In the context of market regression model, b_1 not only measures the linear relationship between the stock return and the market return; b_1 is a measure of systematic market risk of the stock. If the p-value(b_1<0.05 and b_1>0, then we can say that the stock return is positively and significantly related to market return.

Another interesting hypothesis test for b_1 is the examine whether b_1 is significantly greater or less than 1 (not zero). If b_1 is significantly greater than 1, then we can say that the stock is significantly riskier than the market. Unfortunately, this hypothesis is NOT tested in the traditional output of the regression model. We need to calculate the corresponding t-Statistic for this test manually.

11.10.2 The 95% confidence interval for each coefficient

Besides the standard error, t-Statistic and p-value, the 95% confidence interval (C.I.) is also calculated for each beta coefficient. The 95% C.I. has a minimum and maximum possible value. The 95% C.I. illustrates how much the beta coefficient can move 95% of the time.

An approximate way to estimate the minimum and maximum of this 95% C.I. is just by subtracting and adding 2 standard errors to the beta coefficient. For example, an approximate 95% C.I. for b_0 can be estimated as:

95\%C.I.(b_0)=[b_0 - 2(SE(b_0) .. b_0 + 2(SE(b_0)]

The exact critical value for the 95% is not 2, it depends on the number of observations, but it can go from 1.8 to 2.1. The exact values of the 95%C.I. are automatically calculated when we run the regression model.

The 95% C.I. of a beta coefficient tells us the possible movement of the beta according to its standard error.

We can use the 95% C.I. instead of the t-Statistic or p-value to make the same conclusion for the hypothesis test of the coefficient.
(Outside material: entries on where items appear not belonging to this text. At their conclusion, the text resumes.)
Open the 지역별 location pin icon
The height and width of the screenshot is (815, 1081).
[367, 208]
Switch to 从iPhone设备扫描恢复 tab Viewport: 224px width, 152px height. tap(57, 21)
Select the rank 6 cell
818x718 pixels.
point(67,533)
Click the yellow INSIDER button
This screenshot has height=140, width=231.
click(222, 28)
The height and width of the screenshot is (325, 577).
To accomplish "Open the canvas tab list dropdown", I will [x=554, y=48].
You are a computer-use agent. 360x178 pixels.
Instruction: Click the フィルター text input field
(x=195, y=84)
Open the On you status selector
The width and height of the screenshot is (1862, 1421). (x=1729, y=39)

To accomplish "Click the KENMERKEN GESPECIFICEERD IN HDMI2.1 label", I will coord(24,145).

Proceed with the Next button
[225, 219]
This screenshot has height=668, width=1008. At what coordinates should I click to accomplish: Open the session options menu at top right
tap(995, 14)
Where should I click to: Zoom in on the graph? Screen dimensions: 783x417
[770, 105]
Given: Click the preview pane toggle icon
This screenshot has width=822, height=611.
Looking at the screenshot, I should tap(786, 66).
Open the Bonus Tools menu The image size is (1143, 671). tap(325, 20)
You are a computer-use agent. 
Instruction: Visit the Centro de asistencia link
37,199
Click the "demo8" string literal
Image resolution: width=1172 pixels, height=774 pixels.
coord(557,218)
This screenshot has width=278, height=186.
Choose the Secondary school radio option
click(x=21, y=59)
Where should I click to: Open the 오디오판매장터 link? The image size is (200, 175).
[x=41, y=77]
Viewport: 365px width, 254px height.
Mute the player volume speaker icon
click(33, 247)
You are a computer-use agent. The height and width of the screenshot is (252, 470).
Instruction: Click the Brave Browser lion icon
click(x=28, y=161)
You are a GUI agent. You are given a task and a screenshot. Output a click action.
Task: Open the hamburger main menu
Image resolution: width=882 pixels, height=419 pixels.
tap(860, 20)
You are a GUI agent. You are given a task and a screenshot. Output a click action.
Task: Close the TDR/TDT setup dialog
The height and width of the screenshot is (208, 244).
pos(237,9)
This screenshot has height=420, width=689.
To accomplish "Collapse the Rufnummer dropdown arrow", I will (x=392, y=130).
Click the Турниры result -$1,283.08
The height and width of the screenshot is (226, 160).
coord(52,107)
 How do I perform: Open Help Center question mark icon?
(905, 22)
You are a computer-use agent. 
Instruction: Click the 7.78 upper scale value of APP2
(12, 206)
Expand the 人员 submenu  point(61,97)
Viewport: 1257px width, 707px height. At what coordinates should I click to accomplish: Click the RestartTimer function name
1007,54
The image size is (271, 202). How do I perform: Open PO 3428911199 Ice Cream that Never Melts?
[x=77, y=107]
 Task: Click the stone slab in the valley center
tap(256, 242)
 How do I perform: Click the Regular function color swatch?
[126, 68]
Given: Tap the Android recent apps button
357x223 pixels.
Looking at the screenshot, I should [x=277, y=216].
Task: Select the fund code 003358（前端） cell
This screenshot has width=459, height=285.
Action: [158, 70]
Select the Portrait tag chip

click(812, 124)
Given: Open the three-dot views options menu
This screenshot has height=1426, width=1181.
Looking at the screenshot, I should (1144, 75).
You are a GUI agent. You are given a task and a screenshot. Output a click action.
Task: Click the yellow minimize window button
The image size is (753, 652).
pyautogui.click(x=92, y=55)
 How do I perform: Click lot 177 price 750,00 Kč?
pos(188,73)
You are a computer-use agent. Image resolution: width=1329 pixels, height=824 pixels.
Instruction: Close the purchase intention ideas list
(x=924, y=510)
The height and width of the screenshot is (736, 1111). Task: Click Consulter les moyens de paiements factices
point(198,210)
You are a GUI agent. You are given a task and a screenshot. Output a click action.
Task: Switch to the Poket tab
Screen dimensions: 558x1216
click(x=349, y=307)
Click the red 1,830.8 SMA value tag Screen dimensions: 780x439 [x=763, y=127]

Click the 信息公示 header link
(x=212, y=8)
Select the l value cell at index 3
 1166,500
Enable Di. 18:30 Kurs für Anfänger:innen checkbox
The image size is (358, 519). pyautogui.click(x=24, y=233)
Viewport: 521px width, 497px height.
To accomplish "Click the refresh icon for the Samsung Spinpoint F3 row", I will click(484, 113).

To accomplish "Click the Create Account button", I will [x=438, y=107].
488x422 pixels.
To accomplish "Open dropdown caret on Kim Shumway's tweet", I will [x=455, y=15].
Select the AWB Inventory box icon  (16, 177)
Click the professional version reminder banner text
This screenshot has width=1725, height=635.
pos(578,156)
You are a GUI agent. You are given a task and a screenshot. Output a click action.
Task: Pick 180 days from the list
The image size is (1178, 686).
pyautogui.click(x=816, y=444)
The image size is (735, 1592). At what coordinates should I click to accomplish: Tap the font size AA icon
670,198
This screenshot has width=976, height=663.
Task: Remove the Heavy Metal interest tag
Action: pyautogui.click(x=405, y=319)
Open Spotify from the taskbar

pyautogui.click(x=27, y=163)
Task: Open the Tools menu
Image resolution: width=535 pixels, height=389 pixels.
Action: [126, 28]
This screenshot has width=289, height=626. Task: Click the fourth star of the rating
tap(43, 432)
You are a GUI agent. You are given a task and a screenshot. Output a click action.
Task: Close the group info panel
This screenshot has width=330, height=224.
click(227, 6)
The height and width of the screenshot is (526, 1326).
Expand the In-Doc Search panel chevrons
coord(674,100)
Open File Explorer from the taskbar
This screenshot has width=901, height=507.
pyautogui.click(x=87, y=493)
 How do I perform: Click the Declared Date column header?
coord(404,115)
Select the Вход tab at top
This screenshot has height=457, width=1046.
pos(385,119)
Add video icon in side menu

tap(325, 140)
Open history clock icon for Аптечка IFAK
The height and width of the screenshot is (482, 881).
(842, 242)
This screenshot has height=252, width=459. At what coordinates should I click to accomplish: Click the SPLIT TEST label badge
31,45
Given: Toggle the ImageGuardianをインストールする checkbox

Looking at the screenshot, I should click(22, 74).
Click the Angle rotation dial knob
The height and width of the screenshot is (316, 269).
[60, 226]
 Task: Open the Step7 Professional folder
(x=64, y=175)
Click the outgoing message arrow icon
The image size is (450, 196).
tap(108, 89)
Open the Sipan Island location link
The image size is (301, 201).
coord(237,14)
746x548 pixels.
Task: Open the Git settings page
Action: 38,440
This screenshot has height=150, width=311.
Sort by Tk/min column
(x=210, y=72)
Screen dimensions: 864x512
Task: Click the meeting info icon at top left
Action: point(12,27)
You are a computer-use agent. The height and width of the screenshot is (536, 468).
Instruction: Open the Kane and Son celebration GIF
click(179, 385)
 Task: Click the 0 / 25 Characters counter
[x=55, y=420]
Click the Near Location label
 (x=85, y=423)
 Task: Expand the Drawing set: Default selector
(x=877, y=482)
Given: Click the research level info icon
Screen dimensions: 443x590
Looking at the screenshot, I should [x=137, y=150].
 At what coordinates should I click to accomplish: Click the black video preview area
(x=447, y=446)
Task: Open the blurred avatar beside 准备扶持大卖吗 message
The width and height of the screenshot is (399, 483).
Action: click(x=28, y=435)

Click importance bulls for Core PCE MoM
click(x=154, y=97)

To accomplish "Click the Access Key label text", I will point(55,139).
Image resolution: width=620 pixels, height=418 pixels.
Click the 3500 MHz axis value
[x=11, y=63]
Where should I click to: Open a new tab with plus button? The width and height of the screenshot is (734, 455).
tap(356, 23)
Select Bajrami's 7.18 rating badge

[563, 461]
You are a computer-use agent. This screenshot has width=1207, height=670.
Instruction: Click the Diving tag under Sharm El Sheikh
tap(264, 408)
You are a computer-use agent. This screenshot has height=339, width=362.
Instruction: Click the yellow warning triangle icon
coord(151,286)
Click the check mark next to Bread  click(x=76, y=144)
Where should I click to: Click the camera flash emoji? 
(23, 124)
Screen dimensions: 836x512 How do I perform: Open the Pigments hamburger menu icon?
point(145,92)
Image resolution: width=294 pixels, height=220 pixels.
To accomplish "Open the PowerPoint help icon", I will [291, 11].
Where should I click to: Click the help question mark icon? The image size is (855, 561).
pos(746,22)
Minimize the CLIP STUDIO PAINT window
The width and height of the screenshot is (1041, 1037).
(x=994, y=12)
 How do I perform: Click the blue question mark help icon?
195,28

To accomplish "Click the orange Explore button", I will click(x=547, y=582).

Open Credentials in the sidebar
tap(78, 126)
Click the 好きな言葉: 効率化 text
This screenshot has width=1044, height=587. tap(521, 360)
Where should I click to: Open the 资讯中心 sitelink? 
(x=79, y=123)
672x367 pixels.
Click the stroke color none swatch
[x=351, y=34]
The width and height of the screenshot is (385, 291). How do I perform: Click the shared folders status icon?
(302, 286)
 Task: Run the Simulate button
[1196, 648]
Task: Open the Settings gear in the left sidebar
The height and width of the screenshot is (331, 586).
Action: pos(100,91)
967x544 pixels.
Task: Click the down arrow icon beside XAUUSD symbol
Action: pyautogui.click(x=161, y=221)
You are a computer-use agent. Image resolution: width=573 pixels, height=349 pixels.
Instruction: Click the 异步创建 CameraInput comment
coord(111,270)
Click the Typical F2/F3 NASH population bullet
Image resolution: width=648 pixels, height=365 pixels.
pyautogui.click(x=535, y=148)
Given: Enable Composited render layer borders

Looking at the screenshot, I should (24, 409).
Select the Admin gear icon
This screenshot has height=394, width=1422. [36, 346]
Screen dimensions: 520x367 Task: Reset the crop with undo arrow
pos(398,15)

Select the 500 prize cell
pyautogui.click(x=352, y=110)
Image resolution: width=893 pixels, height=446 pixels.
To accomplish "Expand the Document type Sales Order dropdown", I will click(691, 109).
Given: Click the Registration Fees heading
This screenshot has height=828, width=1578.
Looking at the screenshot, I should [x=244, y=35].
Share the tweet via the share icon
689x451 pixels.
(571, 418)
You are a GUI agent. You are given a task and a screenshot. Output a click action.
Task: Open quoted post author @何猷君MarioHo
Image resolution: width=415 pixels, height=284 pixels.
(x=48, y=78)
If the 95%C.I. does NOT contain the zero, then it means that the beta coefficient is significantly different than zero. An advantage of the 95%C.I. is that we could quickly test the hypothesis that b_1>1 to check whether a stock is significantly riskier; if the 1 is not included in the 95% C.I. and b_1>1, then we can say that the stock is significantly riskier than the market at the 95% confidence level.